Jeanne Koré Salvato

t’s time for a new season of writing4godot.  I’d like to begin by talking about why I’ve chosen the play Waiting for Godot for my patron saint.

FIRST, OVERVIEW
The play, Waiting for Godot, written by Samuel Beckett in 1952, is basically the story of Vladimir and Estragon, two vagrants, talking under a bare tree about going somewhere, but not going. They are waiting for Godot. Two troubling new people arrive, who then leave, while the first pair goes on doing nothing. An emissary from Godot appears, cancelling the planned meeting, promising one for the next day. The second act follows the same pattern, with a few adjustments. At the end, Vladimir and Estragon are still waiting for Godot.

WHO IS GODOT?
Well, they don’t really know.  They think they’re waiting in the specified place, near a tree, but they’re not sure.  Estragon insists that all is well; they were in this very spot yesterday. “You recognize the place?” Vladimir asks.

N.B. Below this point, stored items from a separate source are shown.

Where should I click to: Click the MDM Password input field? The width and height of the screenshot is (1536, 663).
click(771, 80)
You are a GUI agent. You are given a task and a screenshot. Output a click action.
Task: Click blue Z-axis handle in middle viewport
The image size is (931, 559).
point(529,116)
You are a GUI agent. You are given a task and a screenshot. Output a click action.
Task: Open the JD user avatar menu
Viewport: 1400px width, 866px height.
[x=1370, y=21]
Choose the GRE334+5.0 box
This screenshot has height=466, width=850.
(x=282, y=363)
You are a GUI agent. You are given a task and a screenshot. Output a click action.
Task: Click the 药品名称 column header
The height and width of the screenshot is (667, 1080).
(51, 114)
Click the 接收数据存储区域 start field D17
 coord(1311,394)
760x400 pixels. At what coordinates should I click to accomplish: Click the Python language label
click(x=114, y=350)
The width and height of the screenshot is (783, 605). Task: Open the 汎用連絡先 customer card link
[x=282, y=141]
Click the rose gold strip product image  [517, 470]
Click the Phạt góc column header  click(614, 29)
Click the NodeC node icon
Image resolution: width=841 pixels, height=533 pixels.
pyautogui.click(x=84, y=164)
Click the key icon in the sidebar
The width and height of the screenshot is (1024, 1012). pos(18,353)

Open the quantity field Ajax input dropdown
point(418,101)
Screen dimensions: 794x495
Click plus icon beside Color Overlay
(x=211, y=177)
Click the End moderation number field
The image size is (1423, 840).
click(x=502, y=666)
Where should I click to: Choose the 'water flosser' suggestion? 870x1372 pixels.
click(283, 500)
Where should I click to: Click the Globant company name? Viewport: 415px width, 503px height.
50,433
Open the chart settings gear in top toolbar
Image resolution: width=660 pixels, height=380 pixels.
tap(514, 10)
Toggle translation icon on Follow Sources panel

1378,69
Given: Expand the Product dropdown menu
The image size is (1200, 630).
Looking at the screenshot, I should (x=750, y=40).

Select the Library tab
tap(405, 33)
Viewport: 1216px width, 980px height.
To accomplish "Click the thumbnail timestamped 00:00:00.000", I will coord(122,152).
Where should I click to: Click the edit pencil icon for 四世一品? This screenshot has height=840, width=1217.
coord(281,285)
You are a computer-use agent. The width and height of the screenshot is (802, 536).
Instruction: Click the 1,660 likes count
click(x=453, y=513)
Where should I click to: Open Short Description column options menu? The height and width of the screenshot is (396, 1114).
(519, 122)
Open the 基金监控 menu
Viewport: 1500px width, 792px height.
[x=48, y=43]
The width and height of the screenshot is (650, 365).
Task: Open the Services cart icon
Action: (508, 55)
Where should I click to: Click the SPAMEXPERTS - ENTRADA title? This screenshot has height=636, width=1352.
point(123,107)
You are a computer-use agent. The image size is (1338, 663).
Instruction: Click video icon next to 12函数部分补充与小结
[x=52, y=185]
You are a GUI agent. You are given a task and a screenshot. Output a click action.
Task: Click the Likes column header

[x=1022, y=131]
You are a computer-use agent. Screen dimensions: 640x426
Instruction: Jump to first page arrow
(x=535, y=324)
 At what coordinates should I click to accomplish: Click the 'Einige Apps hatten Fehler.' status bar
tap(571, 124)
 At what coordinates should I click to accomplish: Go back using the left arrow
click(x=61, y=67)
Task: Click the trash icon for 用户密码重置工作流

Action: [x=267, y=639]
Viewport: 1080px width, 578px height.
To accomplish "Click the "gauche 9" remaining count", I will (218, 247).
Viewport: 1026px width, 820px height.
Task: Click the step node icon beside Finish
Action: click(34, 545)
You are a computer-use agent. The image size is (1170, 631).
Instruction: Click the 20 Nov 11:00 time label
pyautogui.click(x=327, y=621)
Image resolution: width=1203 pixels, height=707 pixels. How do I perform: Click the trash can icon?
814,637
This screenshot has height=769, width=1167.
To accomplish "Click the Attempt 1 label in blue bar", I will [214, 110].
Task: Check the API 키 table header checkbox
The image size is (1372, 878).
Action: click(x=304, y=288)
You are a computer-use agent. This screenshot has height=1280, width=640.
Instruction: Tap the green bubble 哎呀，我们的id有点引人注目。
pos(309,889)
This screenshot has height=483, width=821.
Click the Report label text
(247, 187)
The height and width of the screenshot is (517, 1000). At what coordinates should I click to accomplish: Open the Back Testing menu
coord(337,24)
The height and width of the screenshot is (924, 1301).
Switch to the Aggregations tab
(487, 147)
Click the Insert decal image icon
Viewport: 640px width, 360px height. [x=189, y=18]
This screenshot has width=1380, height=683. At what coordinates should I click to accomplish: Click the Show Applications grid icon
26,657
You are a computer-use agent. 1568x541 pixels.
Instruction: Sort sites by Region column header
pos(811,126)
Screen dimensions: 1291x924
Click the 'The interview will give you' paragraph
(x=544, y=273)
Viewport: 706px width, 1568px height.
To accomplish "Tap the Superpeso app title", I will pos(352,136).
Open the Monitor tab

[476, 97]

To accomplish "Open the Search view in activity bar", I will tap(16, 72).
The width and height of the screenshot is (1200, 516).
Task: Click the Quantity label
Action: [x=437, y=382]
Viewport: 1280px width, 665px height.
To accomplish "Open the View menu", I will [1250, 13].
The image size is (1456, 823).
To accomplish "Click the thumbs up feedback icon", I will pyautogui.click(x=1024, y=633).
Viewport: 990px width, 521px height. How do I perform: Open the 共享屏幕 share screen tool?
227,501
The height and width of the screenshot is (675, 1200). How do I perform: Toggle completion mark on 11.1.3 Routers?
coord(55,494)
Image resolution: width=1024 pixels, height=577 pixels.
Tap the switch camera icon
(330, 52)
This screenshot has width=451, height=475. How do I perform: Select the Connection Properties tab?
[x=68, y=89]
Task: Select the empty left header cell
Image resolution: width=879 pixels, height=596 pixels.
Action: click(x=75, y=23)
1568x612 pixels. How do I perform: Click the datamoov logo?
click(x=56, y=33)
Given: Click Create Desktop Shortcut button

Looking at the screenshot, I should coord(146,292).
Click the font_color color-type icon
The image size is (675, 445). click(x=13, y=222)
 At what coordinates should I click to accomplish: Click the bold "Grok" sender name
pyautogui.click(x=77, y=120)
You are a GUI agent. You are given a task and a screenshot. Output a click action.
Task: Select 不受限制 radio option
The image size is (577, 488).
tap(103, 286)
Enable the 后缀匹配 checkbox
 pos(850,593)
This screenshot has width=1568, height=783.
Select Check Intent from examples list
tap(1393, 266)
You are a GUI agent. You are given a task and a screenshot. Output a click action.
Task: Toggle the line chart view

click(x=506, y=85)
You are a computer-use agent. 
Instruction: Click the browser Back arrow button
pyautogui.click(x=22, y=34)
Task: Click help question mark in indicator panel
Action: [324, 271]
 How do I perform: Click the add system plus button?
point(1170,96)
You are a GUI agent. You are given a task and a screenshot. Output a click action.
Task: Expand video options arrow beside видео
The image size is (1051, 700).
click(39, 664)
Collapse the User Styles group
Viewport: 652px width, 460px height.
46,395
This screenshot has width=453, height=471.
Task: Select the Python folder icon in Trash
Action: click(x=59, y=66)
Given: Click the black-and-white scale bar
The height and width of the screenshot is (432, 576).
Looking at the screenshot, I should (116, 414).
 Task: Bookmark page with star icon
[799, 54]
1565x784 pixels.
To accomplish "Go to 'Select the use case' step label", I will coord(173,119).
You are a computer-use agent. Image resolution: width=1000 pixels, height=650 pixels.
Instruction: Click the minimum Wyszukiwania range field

Estragon replies, “I didn’t say that,” and then adds, “That makes no difference.”

The reasonable connections of meeting a person in a certain place are dispensed with.  They don’t know if it’s the right place. They have been there before, yesterday even, although no one recognizes the spot.  And what’s even better is that it doesn’t make any difference if they recognize it or not.  So how in the world will they know if they’re in the right place to meet up with this Godot?  Well, they won’t. This, we might say, is absurd.

THEATRE OF THE ABSURD
And in fact, Beckett’s play is a definitive work in the theatre of the absurd. One definition of the absurd, which I enjoy, is this: “The universe and the human mind do not each separately cause the Absurd; rather, the Absurd arises by the contradictory nature of the two existing simultaneously.” (Your friend and mine, Wikipedia.) 

Vladimir’s boot and a vase?

I think this idea of the mind and the universe operating simultaneously is a way of looking at the logic of the play.  (Some say there is none.) The fundamentals of waiting are thrown up in the air like a deck of cards, where the person, the place, and the hour are uncertain.  Now the existentialists among us, concentrating on the individual as a free agent, would not be happy about this and would dread it.  In fact, existential dread is a thing.  But our Vladimir says, “That makes no difference.” No dread. 

If you don’t have dread, and “a” is not a prerequisite for “b”, what is there?  The answer, my friends, is this:  we have a laugh.  We don’t strive; we don’t fret; we don’t problem-solve.  (At least not yet in the play.) 

ACT I FINISHES
Two strangers then enter the scene, Pozzo, whose name rhymes with Bozzo (Bozo the clown was on tv in 1949) and Lucky, who is a slave, although the two positions could have been reversed, says Pozzo, according to destiny.  This is the troubling part of the play.  Lucky is asked to dance and to think and when he does, Lucky presents an extended, incomprehensible soliloquy, where words and occasional phrases can be pieced out, but not anything coherent. At the end of the act, Pozzo and the tramps try to hear a watch ticking, but what they hear is the heart.  Lucky and Pozzo then leave, although Vladimir thinks they’re going the wrong way.  A boy unexpectedly arrives, a messenger from Godot, who says that M Godot will not be coming today, but surely tomorrow. The vagrants are discouraged and discuss the moon, “pale for weariness.”

ACT II
Repeat.  Same tree, albeit with a few leaves.  Same waiting for Godot, with the same reflections, such as, “We are all born mad; some remain so.” They also pray to God for pity. Lucky and Pozzo come again, although this time Pozzo, now blind, is calling, “Help!” and “Pity!”  When Pozzo asks the vagrants, “Who are you?”, Vladimir answers, “We are men.”  As before, Lucky and Pozzo leave, with Lucky, now mute, putting the whip in the blind Pozzo’s hand.  The boy arrives with the same message, Godot will come tomorrow.  The play concludes as the vagrants plan to go, although the stage directions say, in the play’s last words, “they do not move.”

WHY WRITING4GODOT?
Simply put, futility with a laugh? 

Writing has that taint of futility, where you are writing for nobody to nobody.  Might as well call nobody Godot. And the agents and the publishers are very Godoish with their promises deferred.

And yet, writing is playful, funny, provocative.  It’s a very well-kept secret how much fun it is.  I love the funny / tragic simultaneous arising of self and universe in all its contradictions.  At its best, writing (and the arts) takes us off the treadmill and takes the reader off it too, where we can dance beneath the beautiful, pale, weary moon, weary “of climbing heaven and gazing on the likes of us,” in Estragon’s view. And while we’re off that treadmill, think what else we can do! 

Welcome to writing4godot.

It also happens that Beckett lived in Paris and wrote this play in French, before translating it himself into English.  I, too, lived in France for many years, and so the blog includes stories about France, and all things French, plus the play, and well, a little of this and the absurd that.  Enjoy!